*ASSIGNED TASK*. The response must restate all of the data word for word.

*RECORDS FOR THIS EXERCISE*.
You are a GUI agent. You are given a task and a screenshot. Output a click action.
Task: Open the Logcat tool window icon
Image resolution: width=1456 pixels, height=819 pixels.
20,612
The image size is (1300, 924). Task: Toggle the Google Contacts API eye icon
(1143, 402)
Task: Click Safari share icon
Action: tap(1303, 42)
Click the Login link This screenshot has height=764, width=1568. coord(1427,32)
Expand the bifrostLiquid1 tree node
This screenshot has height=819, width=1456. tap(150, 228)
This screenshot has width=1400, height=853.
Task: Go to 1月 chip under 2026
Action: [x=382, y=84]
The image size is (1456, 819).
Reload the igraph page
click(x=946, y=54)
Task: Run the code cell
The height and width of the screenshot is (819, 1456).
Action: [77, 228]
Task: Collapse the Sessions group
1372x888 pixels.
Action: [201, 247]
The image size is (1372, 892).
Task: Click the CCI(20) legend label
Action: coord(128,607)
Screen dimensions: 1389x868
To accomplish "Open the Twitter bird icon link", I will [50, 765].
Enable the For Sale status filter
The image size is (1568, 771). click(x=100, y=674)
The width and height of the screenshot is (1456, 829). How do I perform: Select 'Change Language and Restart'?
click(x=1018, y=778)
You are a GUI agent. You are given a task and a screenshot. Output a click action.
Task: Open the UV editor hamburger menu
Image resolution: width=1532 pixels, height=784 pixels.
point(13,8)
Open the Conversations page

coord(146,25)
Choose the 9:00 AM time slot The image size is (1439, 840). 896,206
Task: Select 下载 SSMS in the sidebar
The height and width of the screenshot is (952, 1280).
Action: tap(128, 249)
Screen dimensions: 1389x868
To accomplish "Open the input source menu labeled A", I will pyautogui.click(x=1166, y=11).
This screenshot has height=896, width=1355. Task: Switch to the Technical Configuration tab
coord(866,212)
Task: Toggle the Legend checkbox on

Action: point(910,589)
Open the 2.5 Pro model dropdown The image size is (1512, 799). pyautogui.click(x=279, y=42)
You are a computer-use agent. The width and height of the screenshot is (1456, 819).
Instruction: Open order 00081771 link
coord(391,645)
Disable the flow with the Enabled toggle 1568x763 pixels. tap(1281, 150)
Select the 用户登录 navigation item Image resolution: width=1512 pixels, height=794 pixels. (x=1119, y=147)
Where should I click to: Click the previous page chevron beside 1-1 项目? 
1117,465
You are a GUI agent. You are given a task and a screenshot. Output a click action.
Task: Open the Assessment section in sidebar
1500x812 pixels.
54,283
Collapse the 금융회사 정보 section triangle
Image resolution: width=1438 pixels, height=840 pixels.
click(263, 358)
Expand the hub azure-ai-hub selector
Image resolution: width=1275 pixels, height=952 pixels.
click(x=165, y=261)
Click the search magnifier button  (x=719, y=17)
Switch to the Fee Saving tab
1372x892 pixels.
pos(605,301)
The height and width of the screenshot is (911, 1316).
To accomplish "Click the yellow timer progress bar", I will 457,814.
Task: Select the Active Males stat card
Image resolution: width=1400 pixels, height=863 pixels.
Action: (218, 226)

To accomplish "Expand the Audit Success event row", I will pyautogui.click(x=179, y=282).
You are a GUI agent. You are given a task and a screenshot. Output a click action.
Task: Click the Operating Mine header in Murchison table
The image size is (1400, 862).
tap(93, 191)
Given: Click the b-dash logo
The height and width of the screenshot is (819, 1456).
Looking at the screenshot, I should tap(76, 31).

*SOLUTION FOR THIS EXERCISE*.
You are a GUI agent. You are given a task and a screenshot. Output a click action.
Task: Open the Logcat tool window icon
Image resolution: width=1456 pixels, height=819 pixels.
20,612
The image size is (1300, 924). Task: Toggle the Google Contacts API eye icon
(1143, 402)
Task: Click Safari share icon
Action: tap(1303, 42)
Click the Login link This screenshot has height=764, width=1568. coord(1427,32)
Expand the bifrostLiquid1 tree node
This screenshot has height=819, width=1456. tap(150, 228)
This screenshot has width=1400, height=853.
Task: Go to 1月 chip under 2026
Action: [x=382, y=84]
The image size is (1456, 819).
Reload the igraph page
click(x=946, y=54)
Task: Run the code cell
The height and width of the screenshot is (819, 1456).
Action: [77, 228]
Task: Collapse the Sessions group
1372x888 pixels.
Action: [201, 247]
The image size is (1372, 892).
Task: Click the CCI(20) legend label
Action: coord(128,607)
Screen dimensions: 1389x868
To accomplish "Open the Twitter bird icon link", I will [50, 765].
Enable the For Sale status filter
The image size is (1568, 771). click(x=100, y=674)
The width and height of the screenshot is (1456, 829). How do I perform: Select 'Change Language and Restart'?
click(x=1018, y=778)
You are a GUI agent. You are given a task and a screenshot. Output a click action.
Task: Open the UV editor hamburger menu
Image resolution: width=1532 pixels, height=784 pixels.
point(13,8)
Open the Conversations page

coord(146,25)
Choose the 9:00 AM time slot The image size is (1439, 840). 896,206
Task: Select 下载 SSMS in the sidebar
The height and width of the screenshot is (952, 1280).
Action: tap(128, 249)
Screen dimensions: 1389x868
To accomplish "Open the input source menu labeled A", I will pyautogui.click(x=1166, y=11).
This screenshot has height=896, width=1355. Task: Switch to the Technical Configuration tab
coord(866,212)
Task: Toggle the Legend checkbox on

Action: point(910,589)
Open the 2.5 Pro model dropdown The image size is (1512, 799). pyautogui.click(x=279, y=42)
You are a computer-use agent. The width and height of the screenshot is (1456, 819).
Instruction: Open order 00081771 link
coord(391,645)
Disable the flow with the Enabled toggle 1568x763 pixels. tap(1281, 150)
Select the 用户登录 navigation item Image resolution: width=1512 pixels, height=794 pixels. (x=1119, y=147)
Where should I click to: Click the previous page chevron beside 1-1 项目? 
1117,465
You are a GUI agent. You are given a task and a screenshot. Output a click action.
Task: Open the Assessment section in sidebar
1500x812 pixels.
54,283
Collapse the 금융회사 정보 section triangle
Image resolution: width=1438 pixels, height=840 pixels.
click(263, 358)
Expand the hub azure-ai-hub selector
Image resolution: width=1275 pixels, height=952 pixels.
click(x=165, y=261)
Click the search magnifier button  (x=719, y=17)
Switch to the Fee Saving tab
1372x892 pixels.
pos(605,301)
The height and width of the screenshot is (911, 1316).
To accomplish "Click the yellow timer progress bar", I will 457,814.
Task: Select the Active Males stat card
Image resolution: width=1400 pixels, height=863 pixels.
Action: (218, 226)

To accomplish "Expand the Audit Success event row", I will pyautogui.click(x=179, y=282).
You are a GUI agent. You are given a task and a screenshot. Output a click action.
Task: Click the Operating Mine header in Murchison table
The image size is (1400, 862).
tap(93, 191)
Given: Click the b-dash logo
The height and width of the screenshot is (819, 1456).
Looking at the screenshot, I should tap(76, 31).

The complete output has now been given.